» **Goal**:
Reproduce, word for word, the entire reflection on recognizing fellow commuters during a morning train ride.

» **Text block**:
Begin

I started studying again almost a month ago. Just because I felt like it, mostly.
I take the train to school because driving would be too hassling. I pass a multitude of people each time, yet it’s funny that even only after a few weeks there are already people I’ve begun to recognize on my morning commute. That young girl with the brown school uniform. That lady with the small floral backpack. Leading lives of their own.
I don’t really see their faces. They’re just backs I recognize as I walk through the train station tunnel or blurs as they walk past me on the platform.
It’s strange to think about..
They probably don’t even know I exist.. But in a way I feel like I’ve become a minuscule part of their lives. Infinitesimally small, but still present.
Sometimes I think about… what would happen if I were to say hello to them one day. Would we become friends? Would we have the same interests?

End

» **Given entries**:
Begin

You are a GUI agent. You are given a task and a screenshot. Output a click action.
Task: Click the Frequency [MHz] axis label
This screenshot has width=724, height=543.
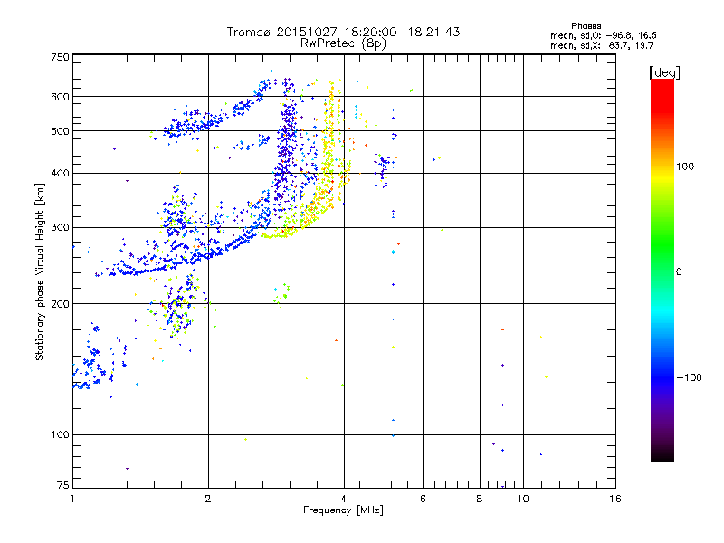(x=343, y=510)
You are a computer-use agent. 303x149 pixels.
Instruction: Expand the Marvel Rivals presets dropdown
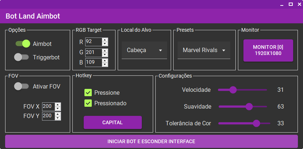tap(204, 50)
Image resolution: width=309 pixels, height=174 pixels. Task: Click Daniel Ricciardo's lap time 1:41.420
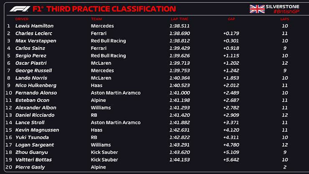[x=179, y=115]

End

» **Solution**:
I started studying again almost a month ago. Just because I felt like it, mostly.
I take the train to school because driving would be too hassling. I pass a multitude of people each time, yet it’s funny that even only after a few weeks there are already people I’ve begun to recognize on my morning commute. That young girl with the brown school uniform. That lady with the small floral backpack. Leading lives of their own.
I don’t really see their faces. They’re just backs I recognize as I walk through the train station tunnel or blurs as they walk past me on the platform.
It’s strange to think about..
They probably don’t even know I exist.. But in a way I feel like I’ve become a minuscule part of their lives. Infinitesimally small, but still present.
Sometimes I think about… what would happen if I were to say hello to them one day. Would we become friends? Would we have the same interests?